Она боялась нарушить расстояние, разделявшее их, невзначай погладить его по плечу, провести рукой по его волосам, узнать какие они на ощупь, жесткие или мягкие. Мане было радостно, словно хор в ее душе пел рождественские гимны. Она всхлипнула от невозможности обнять именно его, коснуться своими губами его губ, сплести свою руку с его рукой.

Это же такое ответственное дело – знать своего ангела, быть рядом и удержаться, не потрогать перья его крыльев, никогда не коснуться его ладони.

Оказалось, у ее ангела вовсе не тонкие пальцы, как рисуют на иконах, а обыкновенные, довольно простые руки, даже чуть грубоватые. Она улыбалась, когда думала о нем. Она была уверена, что с ним не сможет быть злой и только его не сможет околдовать. Сейчас она размышляла о девушке, которая была так обворожительна, что ее ангел не сумел удержаться и на земле родился их сын, от которого ведет свое начало весь их ангельский род.

Было тепло, где-то в дебрях города, в темноте, на узенькой кушетке охранника, прикрытый своей драповой курткой, спал ангел, и веки скрывали цвет его глаз.

Маня не могла знать только одного: то строение в самой гуще тайге было вовсе не часовенкой, а заброшенным языческим алтарем. И на бумаге была не иконка, а засвеченная фотография солнца. Свечка горела медленно, нагреваясь от своего пламени, свечка гнулась все сильнее и сильнее, пока не упала с треножника на деревянный пол. Часовенка вспыхнула в один миг. И вскоре таежная дорога озарилась неугомонным жертвенным пламенем.

– Приехали, – похрипел водитель, – ваша остановка.

Но в машине никого не оказалось. Маня без следа исчезла.

* * *

У Коли Ельникова дела пошли на поправку. Пьем кофе в "Венской кофейне" недалеко от Патриарших. Он пошел заказать еще пирожное с кремом, которое мне так понравилось, а я, заглянув в его портфель, увидела нечто, похожее на паспорт. Пока Коля покупал пирожное, украдкой по-шпионски невозмутимо выловила кожаную книжицу его паспорта, раскрыла. И замерла. Меня поразил незнакомый язык. Совсем не тот, который я ожидала там увидеть. Присмотрелась: стоп-стоп, кажется, "лютень". Значит, либо украинский, либо белорусский. Поднимаю глаза. Он стоит рядом и наблюдает. Весь напрягся, как натянутая струна. Мы смотрим друг на друга. Я, как ни в чем не бывало, улыбаюсь. А внутри рушится мечта и одна реальность сменяется другой.

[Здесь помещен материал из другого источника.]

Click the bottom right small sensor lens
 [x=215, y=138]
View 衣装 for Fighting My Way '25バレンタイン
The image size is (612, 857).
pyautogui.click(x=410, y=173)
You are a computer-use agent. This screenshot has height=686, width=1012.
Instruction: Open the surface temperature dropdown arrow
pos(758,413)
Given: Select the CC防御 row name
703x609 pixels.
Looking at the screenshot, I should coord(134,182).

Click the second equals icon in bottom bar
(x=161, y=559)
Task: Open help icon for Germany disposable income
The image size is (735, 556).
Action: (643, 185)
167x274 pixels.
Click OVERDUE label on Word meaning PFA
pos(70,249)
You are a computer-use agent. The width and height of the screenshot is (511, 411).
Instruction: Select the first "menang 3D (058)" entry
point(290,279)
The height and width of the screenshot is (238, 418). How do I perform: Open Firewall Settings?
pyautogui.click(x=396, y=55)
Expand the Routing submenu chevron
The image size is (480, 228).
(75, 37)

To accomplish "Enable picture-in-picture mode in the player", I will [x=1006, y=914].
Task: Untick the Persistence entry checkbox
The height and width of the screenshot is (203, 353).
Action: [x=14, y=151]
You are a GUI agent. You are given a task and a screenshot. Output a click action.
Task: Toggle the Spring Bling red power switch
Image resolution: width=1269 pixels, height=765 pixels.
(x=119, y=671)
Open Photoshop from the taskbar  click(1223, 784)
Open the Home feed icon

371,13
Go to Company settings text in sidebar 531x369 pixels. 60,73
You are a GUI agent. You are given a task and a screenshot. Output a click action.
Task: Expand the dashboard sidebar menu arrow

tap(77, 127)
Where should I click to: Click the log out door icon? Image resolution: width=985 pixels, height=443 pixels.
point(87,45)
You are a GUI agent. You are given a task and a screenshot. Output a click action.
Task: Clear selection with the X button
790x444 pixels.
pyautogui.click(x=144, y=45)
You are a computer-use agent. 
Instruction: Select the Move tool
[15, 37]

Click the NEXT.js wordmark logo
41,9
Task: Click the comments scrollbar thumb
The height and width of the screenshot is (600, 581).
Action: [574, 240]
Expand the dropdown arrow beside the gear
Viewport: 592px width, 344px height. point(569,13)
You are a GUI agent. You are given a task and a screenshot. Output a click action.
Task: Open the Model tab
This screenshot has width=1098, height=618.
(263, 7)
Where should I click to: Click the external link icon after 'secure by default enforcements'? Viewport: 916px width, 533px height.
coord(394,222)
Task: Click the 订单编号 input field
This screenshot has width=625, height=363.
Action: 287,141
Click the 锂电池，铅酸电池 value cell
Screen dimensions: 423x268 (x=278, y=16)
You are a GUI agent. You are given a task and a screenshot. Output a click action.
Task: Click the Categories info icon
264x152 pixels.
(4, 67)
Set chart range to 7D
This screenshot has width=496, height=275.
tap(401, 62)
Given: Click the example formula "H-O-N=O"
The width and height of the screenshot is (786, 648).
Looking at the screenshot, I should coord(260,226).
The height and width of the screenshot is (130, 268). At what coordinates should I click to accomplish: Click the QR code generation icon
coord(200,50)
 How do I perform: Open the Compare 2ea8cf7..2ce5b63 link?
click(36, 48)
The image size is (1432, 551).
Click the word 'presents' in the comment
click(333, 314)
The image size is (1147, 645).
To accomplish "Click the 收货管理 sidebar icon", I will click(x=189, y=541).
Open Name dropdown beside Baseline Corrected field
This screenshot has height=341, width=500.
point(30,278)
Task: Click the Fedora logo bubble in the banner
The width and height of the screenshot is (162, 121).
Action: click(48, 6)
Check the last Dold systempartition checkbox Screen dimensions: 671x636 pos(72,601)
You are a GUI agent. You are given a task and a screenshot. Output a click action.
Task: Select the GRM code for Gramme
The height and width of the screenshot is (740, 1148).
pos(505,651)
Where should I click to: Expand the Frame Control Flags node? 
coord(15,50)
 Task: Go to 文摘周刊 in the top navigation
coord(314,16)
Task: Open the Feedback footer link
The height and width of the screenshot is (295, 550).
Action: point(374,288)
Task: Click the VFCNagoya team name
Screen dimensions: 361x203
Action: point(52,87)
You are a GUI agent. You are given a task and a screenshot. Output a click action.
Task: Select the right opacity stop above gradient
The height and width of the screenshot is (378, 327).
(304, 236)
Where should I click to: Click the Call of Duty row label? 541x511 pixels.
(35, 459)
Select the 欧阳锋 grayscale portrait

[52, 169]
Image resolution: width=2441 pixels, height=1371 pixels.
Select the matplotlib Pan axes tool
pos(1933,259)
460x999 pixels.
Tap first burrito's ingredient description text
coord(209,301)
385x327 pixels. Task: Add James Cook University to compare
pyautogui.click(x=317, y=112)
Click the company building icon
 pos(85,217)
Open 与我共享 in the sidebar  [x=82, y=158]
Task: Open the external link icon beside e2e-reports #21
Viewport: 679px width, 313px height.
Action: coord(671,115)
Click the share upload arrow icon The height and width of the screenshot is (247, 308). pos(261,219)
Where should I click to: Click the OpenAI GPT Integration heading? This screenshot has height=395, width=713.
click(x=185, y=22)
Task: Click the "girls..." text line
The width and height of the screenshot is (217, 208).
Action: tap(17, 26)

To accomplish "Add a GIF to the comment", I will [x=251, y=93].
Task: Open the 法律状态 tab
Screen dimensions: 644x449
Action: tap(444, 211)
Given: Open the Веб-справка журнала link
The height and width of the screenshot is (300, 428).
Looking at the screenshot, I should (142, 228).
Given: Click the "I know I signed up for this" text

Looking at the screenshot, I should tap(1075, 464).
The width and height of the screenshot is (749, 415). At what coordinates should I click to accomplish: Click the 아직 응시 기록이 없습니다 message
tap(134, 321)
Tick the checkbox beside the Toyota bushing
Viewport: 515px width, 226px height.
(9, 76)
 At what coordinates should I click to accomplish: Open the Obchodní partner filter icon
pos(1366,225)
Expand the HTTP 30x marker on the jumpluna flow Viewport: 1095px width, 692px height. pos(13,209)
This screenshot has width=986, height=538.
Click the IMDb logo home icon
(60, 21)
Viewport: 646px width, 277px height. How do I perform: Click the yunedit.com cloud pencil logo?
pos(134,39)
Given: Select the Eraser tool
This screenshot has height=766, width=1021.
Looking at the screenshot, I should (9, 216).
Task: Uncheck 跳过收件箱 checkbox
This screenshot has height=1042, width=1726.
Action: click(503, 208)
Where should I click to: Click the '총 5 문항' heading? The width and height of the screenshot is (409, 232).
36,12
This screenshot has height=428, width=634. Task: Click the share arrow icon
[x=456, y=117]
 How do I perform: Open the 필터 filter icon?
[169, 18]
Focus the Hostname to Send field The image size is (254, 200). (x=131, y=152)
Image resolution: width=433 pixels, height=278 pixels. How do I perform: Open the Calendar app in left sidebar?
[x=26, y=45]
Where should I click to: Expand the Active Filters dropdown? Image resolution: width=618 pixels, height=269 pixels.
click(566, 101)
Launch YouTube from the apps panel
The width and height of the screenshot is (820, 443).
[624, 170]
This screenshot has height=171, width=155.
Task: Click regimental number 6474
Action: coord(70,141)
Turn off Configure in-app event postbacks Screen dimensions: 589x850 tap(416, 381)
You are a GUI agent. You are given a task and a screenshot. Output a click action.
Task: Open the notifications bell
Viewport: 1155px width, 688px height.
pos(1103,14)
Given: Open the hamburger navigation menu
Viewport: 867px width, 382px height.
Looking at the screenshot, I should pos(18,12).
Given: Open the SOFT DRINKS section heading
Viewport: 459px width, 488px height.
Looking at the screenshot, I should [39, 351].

– Что за язык такой? – спрашиваю беспечно, будто бы только что пролистнула журнал.

– Белорусский.

Он тяжело опускается на стул напротив. И произносит жалобным дрожащим голосом:

– У меня никогда не было девушки, которая бы так хорошо ко мне относилась. Ты лучше всех. Не бросай меня. Ты – самое дорогое, что у меня есть.

– Хватит говоришь штампами, – холодно обрываю я и запихиваю паспорт обратно в его портфель.

Это похоже на то, как когда-то в детстве заглядываешь внутрь игрушки. Там оказываются скучные железные винтики. Или воздушный шар приземляется, видны канаты, крючки, петельки. Я пытаюсь казаться веселой. А что, собственно, произошло? Да, в сущности, ничего. Я узнала правду. Берлин был легендой, наживкой, красивой сказкой. И Коля вовсе не ангел, а человек с набором проблем и целей. Теперь все сложнее. Я не могу его бросить, потому что совесть не позволяет. Он будет думать, что я бросила его из-за того, что он родился и жил в маленьком белорусском городке, потом приехал в Москву, познакомился на Арбате с парочкой немецких журналистов и стал выдавать себя за немца. Я в ловушке. В глубине туннеля оказался не свет выхода, а тупик. Черный квадрат.

Часть вторая

Я еду на троллейбусе и смотрю в окно, рядом по шоссе ползут машины. Там в них – люди. И женщины гордо едут рядом с водителями. А я направляюсь на троллейбусе в гости к любимому. У него нет денег, чтобы возить меня на машине, водить в бары и кафе, мы встречаемся в квартире, которую он снимает на улице Антонова-Овсеенко, как раз рядом с Экспоцентром и будущим Москва-Сити.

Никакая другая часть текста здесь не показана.